We recently started using a vault and discovered that using it slowed down ansible start up significantly. A bit of digging made it obvious why: perhaps because of how we were using it, the vault opened and decrypted once for every one of the ~110 YAML files ansible was reading through on launch, adding about 0.5s each time it did so for a total start up time of > 1 minute. As a kind of band aid/sledgehammer solution, we modified ansible utils slightly to cache parsed YAML data and return a deepcopy of the cached data every time ansible wanted to access the same file again (see code) below, which reduced the start up time to under 10 seconds and seems to work for us. Just thought I’d share in case someone else has run into the same problem.
Are all of the files you’re referencing vault-encrypted, or does the slowness come from the initialization of the VaultLib? It might be better to cache that object based on the encryption method and/or hashed password rather than the unencrypted contents of the YAML files themselves.
This is definitely something better discussed on ansible-devel, so copying that list on this.
Are all of the files you’re referencing vault-encrypted, or does the slowness come from the initialization of the VaultLib?
Only one file is vault encrypted, but (almost) every role references it as a vars file.
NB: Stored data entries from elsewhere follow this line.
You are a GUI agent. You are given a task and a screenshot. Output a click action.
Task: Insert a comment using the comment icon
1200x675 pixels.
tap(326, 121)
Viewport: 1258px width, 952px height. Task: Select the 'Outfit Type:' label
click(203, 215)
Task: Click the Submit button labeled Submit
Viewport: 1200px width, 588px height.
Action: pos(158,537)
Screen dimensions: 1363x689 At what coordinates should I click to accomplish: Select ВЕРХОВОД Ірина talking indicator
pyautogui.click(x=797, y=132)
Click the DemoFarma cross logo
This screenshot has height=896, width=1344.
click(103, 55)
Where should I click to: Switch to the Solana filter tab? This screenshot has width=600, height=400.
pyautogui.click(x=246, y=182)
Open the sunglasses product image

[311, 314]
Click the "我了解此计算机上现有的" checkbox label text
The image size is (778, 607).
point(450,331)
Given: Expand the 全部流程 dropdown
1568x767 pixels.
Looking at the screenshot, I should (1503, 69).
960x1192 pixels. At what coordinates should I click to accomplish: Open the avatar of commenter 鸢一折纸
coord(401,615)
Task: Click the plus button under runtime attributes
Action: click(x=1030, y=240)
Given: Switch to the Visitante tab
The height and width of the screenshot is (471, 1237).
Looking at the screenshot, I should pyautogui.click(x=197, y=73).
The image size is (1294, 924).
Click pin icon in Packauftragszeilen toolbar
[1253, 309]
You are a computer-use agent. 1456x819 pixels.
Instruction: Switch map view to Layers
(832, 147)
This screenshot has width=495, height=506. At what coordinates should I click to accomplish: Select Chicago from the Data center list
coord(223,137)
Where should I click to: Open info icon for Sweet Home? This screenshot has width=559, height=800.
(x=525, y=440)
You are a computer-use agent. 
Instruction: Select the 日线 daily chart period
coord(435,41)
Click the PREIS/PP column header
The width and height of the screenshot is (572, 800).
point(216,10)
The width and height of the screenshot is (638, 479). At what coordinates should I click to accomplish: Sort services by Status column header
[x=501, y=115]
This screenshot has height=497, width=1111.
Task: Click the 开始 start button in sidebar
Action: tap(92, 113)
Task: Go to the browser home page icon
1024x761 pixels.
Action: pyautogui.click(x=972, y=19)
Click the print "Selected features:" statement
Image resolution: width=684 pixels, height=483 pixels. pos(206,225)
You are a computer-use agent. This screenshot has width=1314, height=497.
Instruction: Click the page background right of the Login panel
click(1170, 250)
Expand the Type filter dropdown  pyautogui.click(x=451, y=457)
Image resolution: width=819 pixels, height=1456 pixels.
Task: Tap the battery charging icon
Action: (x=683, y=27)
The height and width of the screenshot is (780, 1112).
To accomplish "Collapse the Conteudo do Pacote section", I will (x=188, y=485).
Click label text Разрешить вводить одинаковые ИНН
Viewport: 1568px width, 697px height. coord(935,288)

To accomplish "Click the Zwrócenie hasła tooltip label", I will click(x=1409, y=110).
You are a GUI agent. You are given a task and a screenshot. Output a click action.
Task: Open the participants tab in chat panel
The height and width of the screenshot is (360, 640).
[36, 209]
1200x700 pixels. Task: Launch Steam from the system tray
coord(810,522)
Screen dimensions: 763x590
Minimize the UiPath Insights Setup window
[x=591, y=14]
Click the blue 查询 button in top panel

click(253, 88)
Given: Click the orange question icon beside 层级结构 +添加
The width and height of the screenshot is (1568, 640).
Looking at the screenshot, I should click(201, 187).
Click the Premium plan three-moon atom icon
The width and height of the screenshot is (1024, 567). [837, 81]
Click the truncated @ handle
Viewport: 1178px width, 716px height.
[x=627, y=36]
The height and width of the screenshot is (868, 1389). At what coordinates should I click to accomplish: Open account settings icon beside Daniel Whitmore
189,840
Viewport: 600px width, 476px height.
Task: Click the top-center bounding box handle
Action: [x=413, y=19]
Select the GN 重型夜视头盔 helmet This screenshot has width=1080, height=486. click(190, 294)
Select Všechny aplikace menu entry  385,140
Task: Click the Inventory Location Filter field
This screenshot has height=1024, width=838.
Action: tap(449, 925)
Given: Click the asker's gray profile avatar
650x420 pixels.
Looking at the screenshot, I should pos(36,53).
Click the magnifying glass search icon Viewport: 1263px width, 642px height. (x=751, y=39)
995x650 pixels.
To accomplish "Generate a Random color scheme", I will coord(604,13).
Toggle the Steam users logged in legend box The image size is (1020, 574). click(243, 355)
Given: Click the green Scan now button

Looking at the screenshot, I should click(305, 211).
I don’t know which part in particular is slow; I noticed the delay after an open() on the vault file when stracing ansible and then just confirmed it decrypted the file each time without digging any further.
It might be better to cache that object based on the encryption method and/or hashed password rather than the unencrypted contents of the YAML files themselves.
The choice to cache the parsed YAML rather than something lower down the chain was made because that avoided the most work for ansible and, since I know YAML files don’t changes during execution, seemed safe. An initial attempt only cached the decryption result, which already improved speeds considerably but was still about three times as slow as caching the lot.
I just tried caching only the VaultAES256 object instead of the above approach, but that made no difference to the start up time.
Can you test this patch set? You could also test with my ‘integration’ branch that has all those pathches merged in with 1.7 devel (currently last updated some weeks ago).
Given you load the encrypted file as a var file, it might not address your use case, but it might help loading 110 yaml files (assuming those are primarily group/host_vars files.
+1 would love to see this patch get prioritized as this severely limits the utility of vault files. As an example, a playbook running against one group with ~500 hosts which in turn references a single vault-encrypted file via vars_files, takes 6 1/2 minutes to run vs ~30 seconds when the file is decrypted.
Further testing on the dev build reveals that the issue does not surface when using a vault-encrypted group_vars but still affects the usage of vars_files.
vars_files paths that depend on a inventory scoped variable name are loaded differently than those that do not, though most are loaded at global scope and that would happen only once. The inventory ones would happen once per host and that could be a lot of math for large host counts, but even so should only occur once per host.
In any case, can you construct a minimal playbook that reproduces this that you’d feel comfortable sharing?